Employees Entitled to Greater Paid Sick Leave Benefits Starting in 2024
The law will apply to nearly all employees who work at least 30 days in a year. Because of the multitude of changes and SB 616’s widespread applicability, employers will want to prepare for its effective date of January 1, 2024, and consult counsel well in advance about its impact.
Major Changes Under SB 616
SB 616 amends the Healthy Workplaces, Healthy Families Act of 2014 in numerous ways. Key changes are outlined here:
- Increasing the amount of paid sick leave. Most notably the new law increases the amount of paid sick leave eligible employees can accrue from 24 hours/three days to 40 hours/five days (whichever is greater).
- Increasing the accrual cap on paid sick leave. The accrual cap on paid sick leave increases from 48 hours/six days to 80 hours/10 days.
- The accrual requirements will change. For those employers that use a paid sick leave accrual system other than one hour of leave for every 30 hours worked, SB 616 requires that employees accrue at least 24 hours/three days (whichever is greater) of paid sick leave by the employee’s 120th day of employment and accrue 40 hours/five days (whichever is greater) of paid sick leave by the employee’s 200th day of work.
- The conditions for a paid leave or time-off policy have changed. Under existing law, an employer is not required to provide additional paid sick time if the employer has a paid leave or paid time-off policy, makes an amount of leave available to employees, and the policy satisfies one of several possible conditions. Under existing law, one of those conditions requires the employer to have provided paid sick leave or paid time off in a manner that results in an employee’s eligibility to earn at least 24 hours/three days of sick leave or paid time off within nine months of employment. SB 616 changes that condition so that the employee must be eligible to earn at least 40 hours/five days of paid sick leave or paid time off within six months of employment.

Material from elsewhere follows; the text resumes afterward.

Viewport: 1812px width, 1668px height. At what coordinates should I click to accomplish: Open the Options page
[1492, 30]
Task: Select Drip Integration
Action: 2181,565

- The extension of paid sick leave provisions to employees covered by a collective bargaining agreement. Previously, employees who worked within a qualifying collective bargaining agreement with its own paid sick leave provisions were not covered by the paid sick leave law. Now, they will be.
- Preempting local ordinances with lesser minimums. SB 616 seeks to create a statewide standard. Thus, it will preempt any local city ordinances with less generous leave requirements than those provided in SB 616.
Employers should start revising their policies now to ensure compliance with the new changes beginning January 1, 2024. Employers should review written sick leave policies, employee handbooks, training materials, and any collective bargaining agreements that apply to their workforce. Managers, payroll, and human resources employees should be educated on these changes to ensure employees accrue paid sick leave appropriately and to ensure they answer employee questions correctly. Furthermore, for any employers that use outside payroll companies, they should ensure that the payroll companies are aware of these changes to avoid incorrect paid sick leave payments and wage statements.